On Late Night With David Letterman, it was riotously funny to watch Sacha Baron Cohen accept accolades for the quarter-billion-dollar success of Borat, then explain how, for his new film, Bruno, he set up a meeting with a West Bank terrorist and staged a potentially deadly cage match in Arkansas. I eagerly await the "making of" documentary on DVD.
In fact, that appearance had everything the feature film lacks: a lucid explanation for the action in the movie and an interlocutor, Letterman, who could provide a sane response to extreme material. If Cohen persists in his current mode of avant-garde comic shock treatment, I suggest he sign up someone like Letterman to be his sidekick.
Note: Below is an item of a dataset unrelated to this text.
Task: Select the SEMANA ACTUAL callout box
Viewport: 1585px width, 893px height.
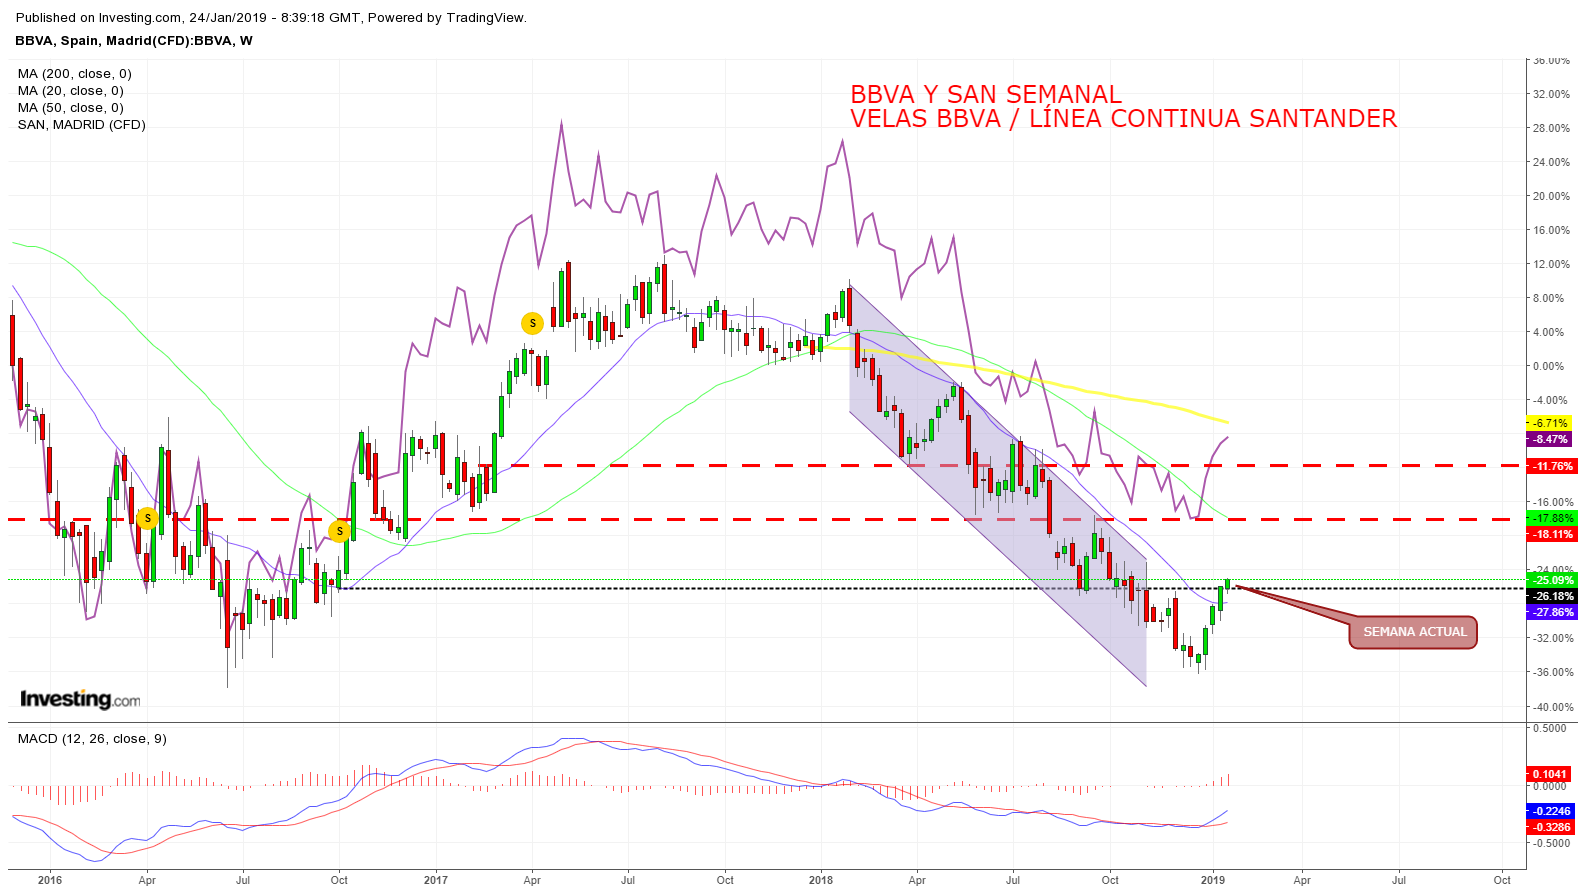Action: click(x=1413, y=632)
Through most of Bruno, yesterday's emperor of comedy truly has no clothes. This globe-trotting debacle features Cohen as the gay Austrian fashionista who is always stripping down to his thong, or less. For a portrait of a monomaniac, it's alarmingly random. For an expose of charlatans who range from a psychic to celebrity-charity consultants, it's maddeningly shoddy.
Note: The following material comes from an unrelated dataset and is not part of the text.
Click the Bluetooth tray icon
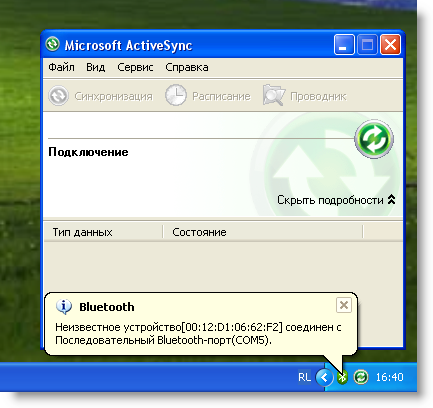This screenshot has height=408, width=433. click(x=342, y=377)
Cohen's brilliant Borat had an aesthetic framework - an intrepid Kazakhstan TV reporter's attempt to make a documentary about the state of the U.S. while maneuvering to meet Pamela Anderson. You knew why the camera was present in every scene; the American citizens caught in its gaze responded realistically.
Borat also had a raison d'etre: Cohen found a devilishly clever way for audiences to process his antihero's political incorrectness. Viewers sympathized with Borat for his lost-boy status as a clueless journalist lost in America and obsessed with Anderson. They grew exasperated at his racism, homophobia, anti-Semitism and misogyny.
Bruno uses the same mockumentary form without establishing a structure or a purpose. Bruno has no camera crew, only an on-and-off assistant named Lutz. Still, the movie's faux-documentary camera follows Bruno everywhere - it even, apparently, follows his voice, to the office of a Los Angeles agent who calls him at an inopportune intimate moment.
The result might look like home movies, but it doesn't feel like home movies. It's too forced. Beyond that, it's hard to tell what Cohen is going for beyond howls of comic disbelief - the kind of laugh that says, "I can't believe he did that!" Bruno's anything-for-a-gasp brand of smash-and-grab comedy proves that even a "reality" farce can give off flop sweat.